On la surnomme "Rocks" depuis l’époque où elle prenait la défense de Sumaya (Kosar Ali), sa meilleure amie. Parce que Shola résiste et ne cède pas un pouce de terrain. Au pays du Brexit (dont ces gamines n’ont cure), Rocks va affronter un "momxit". Quand sa mère disparaît, elle doit prendre en charge son cadet Emmanuel (formidable D’angelou Osei Kissiedu).

On a déjà vu des histoires d’enfants livrés à eux-mêmes, Nobody Knows d’Hirokazu Kore-eda, en tête. Rocks évite les écueils de la répétition malgré les passages obligés - l’attente teintée d’espoir, la diminution des ressources, la débrouille… La réalisatrice Sarah Gavron (Les Suffragettes, 2015) parvient à insuffler une fraîcheur qui déjoue les stéréotypes.

Elle scrute avec amour et compréhension ses ados et son héroïne malgré elle. Dès la scène d’ouverture, Rocks distille sa petite musique - portée d’abord par le flow d’un accent cockney rehaussé de celui de chaque communauté qui métisse l’East London. Le contexte social est difficile, mais, là aussi, les scénaristes Theresa Ikoko et Claire Wilson, déjouent la pesanteur du commentaire (au contraire de ce que proclame l’affiche, elle est plus Mike Leigh que Ken Loach). Réussite due à plusieurs scènes où la bande de copines - et d’actrices - se lâche. Moments de grâce qui reflètent aussi ceux de l’adolescence quand le groupe est vecteur de force.

Spontanéité et vérité

La réussite du film repose en grande partie sur la spontanéité et la vérité de ses jeunes comédiennes - fruit d’un travail étroit avec celles-ci et d’un espace de liberté que la réalisatrice leur a ménagé : le scénario, comme l’indique le générique de fin, a été écrit en collaboration avec les interprètes.

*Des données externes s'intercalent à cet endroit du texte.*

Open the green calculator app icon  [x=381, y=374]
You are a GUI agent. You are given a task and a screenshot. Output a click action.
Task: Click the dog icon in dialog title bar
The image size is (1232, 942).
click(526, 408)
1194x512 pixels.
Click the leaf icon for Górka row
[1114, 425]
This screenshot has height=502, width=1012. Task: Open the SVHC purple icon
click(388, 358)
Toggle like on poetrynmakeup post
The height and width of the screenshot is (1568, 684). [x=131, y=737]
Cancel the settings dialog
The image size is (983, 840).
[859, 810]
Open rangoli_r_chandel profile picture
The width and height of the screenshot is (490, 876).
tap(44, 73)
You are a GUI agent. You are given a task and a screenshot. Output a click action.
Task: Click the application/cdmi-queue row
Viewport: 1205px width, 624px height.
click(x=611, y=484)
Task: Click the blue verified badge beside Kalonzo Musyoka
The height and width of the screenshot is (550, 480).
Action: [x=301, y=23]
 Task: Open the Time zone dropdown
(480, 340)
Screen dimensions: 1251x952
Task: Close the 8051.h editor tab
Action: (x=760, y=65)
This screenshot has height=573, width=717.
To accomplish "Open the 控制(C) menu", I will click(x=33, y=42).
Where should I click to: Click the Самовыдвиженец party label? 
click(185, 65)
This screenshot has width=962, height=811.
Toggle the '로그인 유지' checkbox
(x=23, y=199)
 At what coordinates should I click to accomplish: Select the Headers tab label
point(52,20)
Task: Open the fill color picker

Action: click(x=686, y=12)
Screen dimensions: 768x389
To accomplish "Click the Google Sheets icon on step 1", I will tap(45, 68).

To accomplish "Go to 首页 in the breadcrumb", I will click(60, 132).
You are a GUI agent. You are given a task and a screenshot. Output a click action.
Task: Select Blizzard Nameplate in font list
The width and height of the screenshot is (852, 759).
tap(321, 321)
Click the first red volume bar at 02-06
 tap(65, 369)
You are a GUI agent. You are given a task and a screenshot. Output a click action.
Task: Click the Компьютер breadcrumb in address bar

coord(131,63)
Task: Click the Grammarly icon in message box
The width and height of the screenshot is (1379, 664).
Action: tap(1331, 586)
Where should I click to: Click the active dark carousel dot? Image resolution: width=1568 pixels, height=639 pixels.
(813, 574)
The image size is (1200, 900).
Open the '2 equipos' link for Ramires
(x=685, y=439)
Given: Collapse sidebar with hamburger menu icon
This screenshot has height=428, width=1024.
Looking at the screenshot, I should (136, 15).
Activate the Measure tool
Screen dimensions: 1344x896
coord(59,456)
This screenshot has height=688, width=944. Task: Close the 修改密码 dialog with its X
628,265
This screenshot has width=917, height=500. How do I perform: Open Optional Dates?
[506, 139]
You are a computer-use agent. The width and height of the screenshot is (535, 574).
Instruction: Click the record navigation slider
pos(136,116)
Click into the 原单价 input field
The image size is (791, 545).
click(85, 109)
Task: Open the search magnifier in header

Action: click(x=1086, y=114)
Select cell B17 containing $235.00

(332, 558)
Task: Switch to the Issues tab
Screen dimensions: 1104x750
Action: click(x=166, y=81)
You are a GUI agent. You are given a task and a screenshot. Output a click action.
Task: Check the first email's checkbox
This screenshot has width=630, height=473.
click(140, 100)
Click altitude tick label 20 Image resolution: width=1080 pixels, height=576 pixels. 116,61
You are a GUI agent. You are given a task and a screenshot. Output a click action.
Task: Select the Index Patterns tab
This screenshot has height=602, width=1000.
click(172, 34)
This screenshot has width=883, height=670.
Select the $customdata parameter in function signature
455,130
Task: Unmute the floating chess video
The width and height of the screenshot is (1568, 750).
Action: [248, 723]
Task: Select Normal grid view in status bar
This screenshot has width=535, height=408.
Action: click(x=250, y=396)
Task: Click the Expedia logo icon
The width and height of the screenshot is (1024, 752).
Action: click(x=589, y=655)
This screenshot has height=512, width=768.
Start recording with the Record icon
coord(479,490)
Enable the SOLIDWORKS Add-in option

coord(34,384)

Une scène résume ce travail : celui de l’atelier de collage cubiste. Tels les portraits nés de ce travail collectif, chaque rôle est un cadavre exquis composite. Chaque personnage, même le plus secondaire, existe - voir l’épisode dans la famille de Sumaya.

Rocks saisit un instant doublement précieux. C’est au moment où Rocks est au seuil de la féminité et qu’elle se trouve privée de sa mère qu’elle doit endosser malgré elle le rôle de mère. Refusant de baisser les bras, la jeune fille s’enferre dans une situation dont elle ne peut, seule, sortir gagnante.

Le prix de l’acceptation passe par l’abandon de ce qui lui est le plus précieux - moment à la fois déchirant et lumineux d’un film qui allie avec perfection les deux tonalités. Même la fin, sans être un happy end classique, fait honneur à la joie de vivre de Rocks et de sa bande de copines.

Rocks Teenmovie déniaisé De Sarah Gavron Scénario Theresa Ikoko et Claire Wilson Avec Bukky Bakray, Kosar Ali, D’angelou Osei Kissiedu, Shaneigha-Monik Greyson, Ruby Stokes, Anastasia Dymitrow, Sarah Niles,… Durée 1h33.